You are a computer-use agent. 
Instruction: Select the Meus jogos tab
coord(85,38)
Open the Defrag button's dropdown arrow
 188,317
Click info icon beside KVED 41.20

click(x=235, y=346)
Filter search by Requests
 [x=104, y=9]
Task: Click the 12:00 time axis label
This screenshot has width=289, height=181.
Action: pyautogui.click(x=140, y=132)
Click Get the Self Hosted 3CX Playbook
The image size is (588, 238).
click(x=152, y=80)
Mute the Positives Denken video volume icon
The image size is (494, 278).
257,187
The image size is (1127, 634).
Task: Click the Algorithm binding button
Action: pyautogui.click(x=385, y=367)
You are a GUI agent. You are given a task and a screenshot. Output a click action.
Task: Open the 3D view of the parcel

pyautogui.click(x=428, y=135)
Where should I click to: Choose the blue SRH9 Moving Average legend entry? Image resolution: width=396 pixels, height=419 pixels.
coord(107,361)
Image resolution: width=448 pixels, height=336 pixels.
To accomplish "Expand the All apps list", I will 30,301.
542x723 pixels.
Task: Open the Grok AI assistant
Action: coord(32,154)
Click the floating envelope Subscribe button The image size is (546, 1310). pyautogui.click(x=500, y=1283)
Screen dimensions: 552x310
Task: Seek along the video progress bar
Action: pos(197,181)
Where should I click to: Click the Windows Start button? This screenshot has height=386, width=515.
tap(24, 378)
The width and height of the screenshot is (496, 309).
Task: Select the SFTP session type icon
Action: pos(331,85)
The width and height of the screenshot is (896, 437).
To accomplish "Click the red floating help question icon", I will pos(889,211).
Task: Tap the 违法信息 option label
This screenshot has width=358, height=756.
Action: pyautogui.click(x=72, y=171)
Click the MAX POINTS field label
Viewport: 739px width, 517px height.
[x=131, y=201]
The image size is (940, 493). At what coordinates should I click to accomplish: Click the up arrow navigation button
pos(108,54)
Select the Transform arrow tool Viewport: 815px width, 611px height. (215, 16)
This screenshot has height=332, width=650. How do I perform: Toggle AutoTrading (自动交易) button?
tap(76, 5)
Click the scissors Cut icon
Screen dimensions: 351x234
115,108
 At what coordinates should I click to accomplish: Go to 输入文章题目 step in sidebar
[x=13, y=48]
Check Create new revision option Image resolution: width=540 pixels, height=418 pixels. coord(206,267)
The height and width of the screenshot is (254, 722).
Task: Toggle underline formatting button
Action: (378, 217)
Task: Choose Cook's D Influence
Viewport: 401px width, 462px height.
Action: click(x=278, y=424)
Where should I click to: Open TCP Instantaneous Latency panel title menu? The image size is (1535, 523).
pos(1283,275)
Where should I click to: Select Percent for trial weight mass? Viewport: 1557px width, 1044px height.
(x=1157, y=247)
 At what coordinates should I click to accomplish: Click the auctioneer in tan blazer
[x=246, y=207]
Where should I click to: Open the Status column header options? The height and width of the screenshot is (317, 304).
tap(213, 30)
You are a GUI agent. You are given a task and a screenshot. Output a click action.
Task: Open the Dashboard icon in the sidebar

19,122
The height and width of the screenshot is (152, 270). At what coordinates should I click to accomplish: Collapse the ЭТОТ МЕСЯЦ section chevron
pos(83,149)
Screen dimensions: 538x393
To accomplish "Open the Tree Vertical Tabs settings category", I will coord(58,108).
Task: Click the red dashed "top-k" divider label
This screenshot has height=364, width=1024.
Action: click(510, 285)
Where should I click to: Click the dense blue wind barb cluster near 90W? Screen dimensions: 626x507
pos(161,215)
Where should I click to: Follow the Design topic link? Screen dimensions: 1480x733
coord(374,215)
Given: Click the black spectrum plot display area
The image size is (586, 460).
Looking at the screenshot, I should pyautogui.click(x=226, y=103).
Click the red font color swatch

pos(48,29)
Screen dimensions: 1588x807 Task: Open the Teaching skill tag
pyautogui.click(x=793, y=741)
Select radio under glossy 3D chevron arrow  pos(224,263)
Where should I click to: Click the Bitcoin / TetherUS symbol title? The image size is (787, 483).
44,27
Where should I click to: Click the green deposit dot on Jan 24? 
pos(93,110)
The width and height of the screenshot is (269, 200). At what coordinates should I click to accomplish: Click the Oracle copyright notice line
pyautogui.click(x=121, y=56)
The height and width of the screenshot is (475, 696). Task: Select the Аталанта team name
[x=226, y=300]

Problem statement:
Each line shown above needs to be transcribed exactly.

Exercise solution:
You are a computer-use agent. 
Instruction: Select the Meus jogos tab
coord(85,38)
Open the Defrag button's dropdown arrow
 188,317
Click info icon beside KVED 41.20

click(x=235, y=346)
Filter search by Requests
 [x=104, y=9]
Task: Click the 12:00 time axis label
This screenshot has width=289, height=181.
Action: pyautogui.click(x=140, y=132)
Click Get the Self Hosted 3CX Playbook
The image size is (588, 238).
click(x=152, y=80)
Mute the Positives Denken video volume icon
The image size is (494, 278).
257,187
The image size is (1127, 634).
Task: Click the Algorithm binding button
Action: pyautogui.click(x=385, y=367)
You are a GUI agent. You are given a task and a screenshot. Output a click action.
Task: Open the 3D view of the parcel

pyautogui.click(x=428, y=135)
Where should I click to: Choose the blue SRH9 Moving Average legend entry? Image resolution: width=396 pixels, height=419 pixels.
coord(107,361)
Image resolution: width=448 pixels, height=336 pixels.
To accomplish "Expand the All apps list", I will 30,301.
542x723 pixels.
Task: Open the Grok AI assistant
Action: coord(32,154)
Click the floating envelope Subscribe button The image size is (546, 1310). pyautogui.click(x=500, y=1283)
Screen dimensions: 552x310
Task: Seek along the video progress bar
Action: pos(197,181)
Where should I click to: Click the Windows Start button? This screenshot has height=386, width=515.
tap(24, 378)
The width and height of the screenshot is (496, 309).
Task: Select the SFTP session type icon
Action: pos(331,85)
The width and height of the screenshot is (896, 437).
To accomplish "Click the red floating help question icon", I will pos(889,211).
Task: Tap the 违法信息 option label
This screenshot has width=358, height=756.
Action: pyautogui.click(x=72, y=171)
Click the MAX POINTS field label
Viewport: 739px width, 517px height.
[x=131, y=201]
The image size is (940, 493). At what coordinates should I click to accomplish: Click the up arrow navigation button
pos(108,54)
Select the Transform arrow tool Viewport: 815px width, 611px height. (215, 16)
This screenshot has height=332, width=650. How do I perform: Toggle AutoTrading (自动交易) button?
tap(76, 5)
Click the scissors Cut icon
Screen dimensions: 351x234
115,108
 At what coordinates should I click to accomplish: Go to 输入文章题目 step in sidebar
[x=13, y=48]
Check Create new revision option Image resolution: width=540 pixels, height=418 pixels. coord(206,267)
The height and width of the screenshot is (254, 722).
Task: Toggle underline formatting button
Action: (378, 217)
Task: Choose Cook's D Influence
Viewport: 401px width, 462px height.
Action: click(x=278, y=424)
Where should I click to: Open TCP Instantaneous Latency panel title menu? The image size is (1535, 523).
pos(1283,275)
Where should I click to: Select Percent for trial weight mass? Viewport: 1557px width, 1044px height.
(x=1157, y=247)
 At what coordinates should I click to accomplish: Click the auctioneer in tan blazer
[x=246, y=207]
Where should I click to: Open the Status column header options? The height and width of the screenshot is (317, 304).
tap(213, 30)
You are a GUI agent. You are given a task and a screenshot. Output a click action.
Task: Open the Dashboard icon in the sidebar

19,122
The height and width of the screenshot is (152, 270). At what coordinates should I click to accomplish: Collapse the ЭТОТ МЕСЯЦ section chevron
pos(83,149)
Screen dimensions: 538x393
To accomplish "Open the Tree Vertical Tabs settings category", I will coord(58,108).
Task: Click the red dashed "top-k" divider label
This screenshot has height=364, width=1024.
Action: click(510, 285)
Where should I click to: Click the dense blue wind barb cluster near 90W? Screen dimensions: 626x507
pos(161,215)
Where should I click to: Follow the Design topic link? Screen dimensions: 1480x733
coord(374,215)
Given: Click the black spectrum plot display area
The image size is (586, 460).
Looking at the screenshot, I should pyautogui.click(x=226, y=103).
Click the red font color swatch

pos(48,29)
Screen dimensions: 1588x807 Task: Open the Teaching skill tag
pyautogui.click(x=793, y=741)
Select radio under glossy 3D chevron arrow  pos(224,263)
Where should I click to: Click the Bitcoin / TetherUS symbol title? The image size is (787, 483).
44,27
Where should I click to: Click the green deposit dot on Jan 24? 
pos(93,110)
The width and height of the screenshot is (269, 200). At what coordinates should I click to accomplish: Click the Oracle copyright notice line
pyautogui.click(x=121, y=56)
The height and width of the screenshot is (475, 696). Task: Select the Аталанта team name
[x=226, y=300]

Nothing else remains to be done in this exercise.